Über das Fertigkeiten-Menü kann ich, die verlangte Anzahl an Talentpunkten vorausgesetzt, mein Arsenal beispielsweise durch aufgeladene Nah- und Fernkampfangriffe sowie Hecht- und Sturzattacken erweitern oder mit der entsprechenden Fähigkeit Gegner als Trampolin benutzen, um länger in der Luft zu bleiben. Hier finde ich aber vor allem auch die Esper-Fertigkeiten: Während Clive nur mit dem Phönix-Segen beginnt, gesellen sich nach und nach die anderen Elemente hinzu, die die schicken, aber schlichten Schwertschläge mit ihrem Effektgewitter und den wuchtigen Vibrationen locker in den Schatten stellen. Die Bandbreite der Esper-Fähigkeiten unterscheidet sich aber nicht nur optisch, sondern eröffnet auch spielerisch verschiedene Möglichkeiten.

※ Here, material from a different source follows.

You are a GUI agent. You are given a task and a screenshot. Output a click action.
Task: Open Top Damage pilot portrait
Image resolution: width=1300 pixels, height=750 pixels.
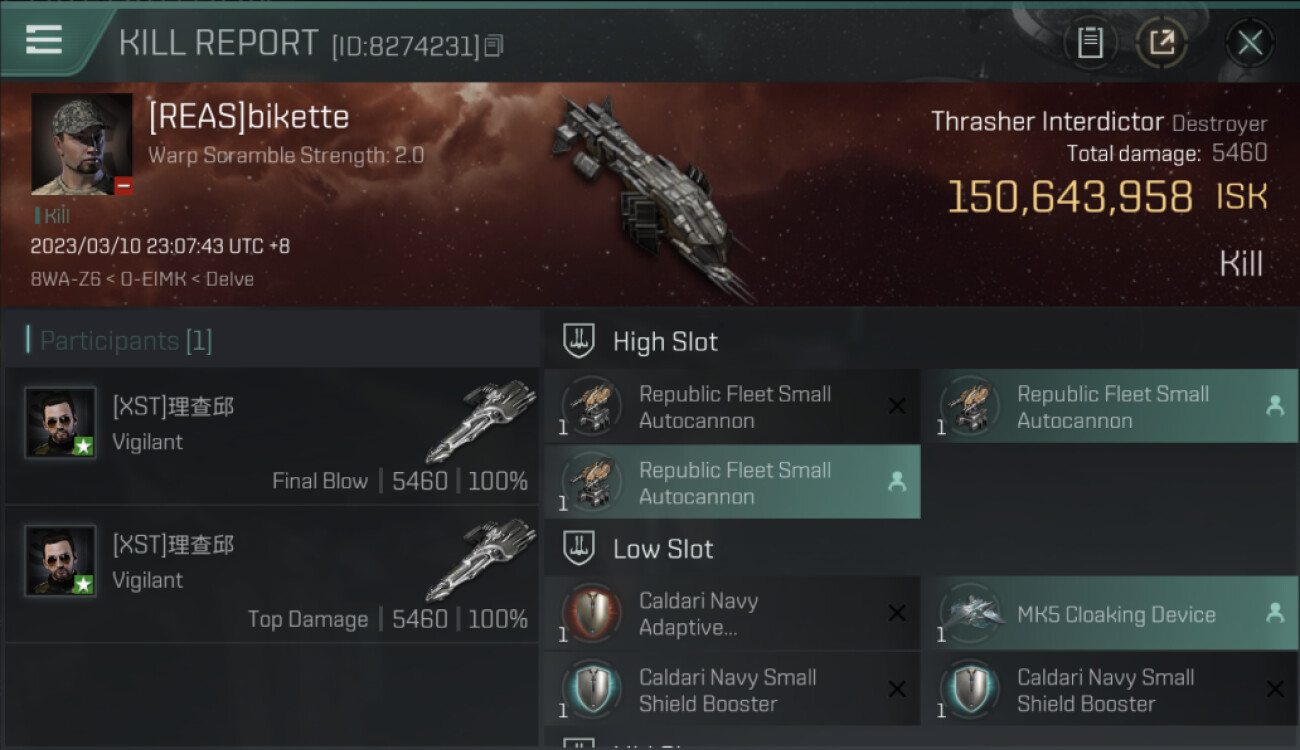coord(60,561)
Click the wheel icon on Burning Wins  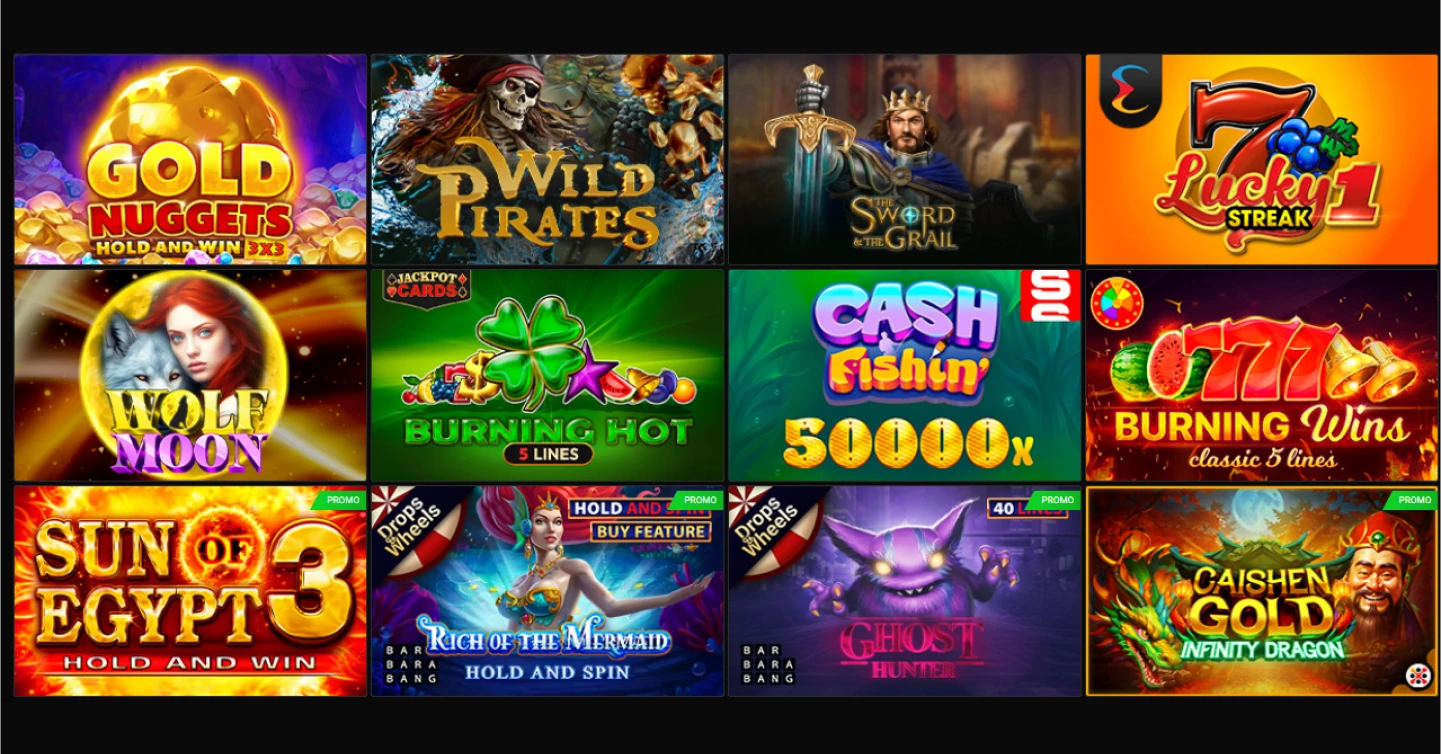click(x=1118, y=304)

Ein Schlachtfeld voller Möglichkeiten
Dass die Auseinandersetzungen mit giftigem Gemüse, grantigen Goblins oder rüstigen Rittern so viel Spaß machen, liegt auch an den hervorragend lesbaren Angriffen. Gerade in Bosskämpfen sind schnelle Sprünge und dicke Keulenschwinger immer gut zu erahnen, mein Gegenüber holt sichtbar aus oder geht in Offensivstellung. Trotzdem verlangt ein perfektes Ausweichmanöver präzises Timing, weshalb ich ein Gefühl für die Geschwindigkeit und den Radius der gegnerischen Angriffe entwickeln muss, um stylisch und in letzter Sekunde aus dem Weg zu hüpfen und den Gegner meinen eigenen Stahl schmecken zu lassen. Wem das noch nicht reicht, der hat auf dem D-Pad neben den Heiltränken noch ein weiteres Menü zur Hand, mit dem sich Wolf Torgal steuern lässt. Der treue Vierbeiner kann Gegner wahlweise attackieren, in die Luft werfen oder eure verlorenen Lebenspunkte ein wenig regenerieren, wobei sich seine Aktionen bei zeitigen Reaktionen mit meinen Angriffen kombinieren lassen.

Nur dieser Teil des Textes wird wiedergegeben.